この敗戦とは直接関係ないが、私は悲観主義者である。どんなに上手くいっている時でも、明日は地獄になるかもしれないと常に考え、心から楽しめない。
こうなってしまった原因の1つがラグビーだ。
高校時代は自分でもプレーしていたが、その後は観る方専門である。自分が観戦してきた時代を振り返ってみると―80年代から90年代にかけて、ラグビーは「国内では」人気スポーツだった。大ヒットしたドラマ「スクール・ウォーズ」の影響もあっただろうが、高校ラグビーは盛り上がり、大学のリーグ戦でスタンドが超満員になるのも珍しくなかった。さらに新日鉄釜石、神戸製鋼の日本選手権7連覇など、覇権をめぐるドラマもあった。
しかし、目を世界に転じると―日本代表はなかなか勝てなかった。W杯は1987年に始まったが、第1回大会は全敗。89年にはW杯ではないがスコットランドを撃破し、勢いに乗って91年の第2回W杯ではジンバブエ戦で初勝利を上げたが、その後がよくない。95年W杯では、ニュージーランドに対して屈辱の145失点。この「ブルームフォンテーンの悲劇」については、思い出しただけでも辛くなるので詳しくは書けません。正直これで、気持ちも離れた。

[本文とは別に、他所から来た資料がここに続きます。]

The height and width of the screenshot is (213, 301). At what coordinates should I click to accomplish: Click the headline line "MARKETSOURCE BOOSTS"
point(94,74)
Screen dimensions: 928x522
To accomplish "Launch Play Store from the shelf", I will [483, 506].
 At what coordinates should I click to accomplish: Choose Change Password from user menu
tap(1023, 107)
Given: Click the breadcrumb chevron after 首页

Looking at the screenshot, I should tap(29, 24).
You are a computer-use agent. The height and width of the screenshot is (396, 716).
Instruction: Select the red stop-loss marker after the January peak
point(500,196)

4年前のW杯でもそうだった。プール戦(予選リーグ)で南アフリカを破る金星を挙げるなど3勝しながら、ボーナスポイントの差で涙を呑んだ時は、「こんなひどい敗退はない」「やっぱり最後はこうなるんだ」と諦めの溜息をついた。そう、喜びの先には必ず悪夢が待っている。

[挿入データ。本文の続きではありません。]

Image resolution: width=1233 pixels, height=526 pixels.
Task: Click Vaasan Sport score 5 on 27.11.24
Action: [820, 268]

国内のラグビー人気は、その後で一時的に盛り返したものの、長続きしなかった。強化策として、国際大会のスーパーラグビーに、日本代表選手を多数含む「サンウルブズ」として参加したが、惨憺たる成績が続き、2020年シーズンを最後に除外が決まった。
だから今回も、過大な期待は禁物だと自分に言い聞かせた。大会直前の南アフリカとの試合でも大敗していたし……日本ラグビーはまだ発展途上で、先は長い。プール戦で2勝すればよし。個性豊かな各国のラグビーを楽しむことこそW杯の本質―取り敢えずオールドファン的な、通ぶった観戦を心がけて、スタジアムに何度か足を運んだ。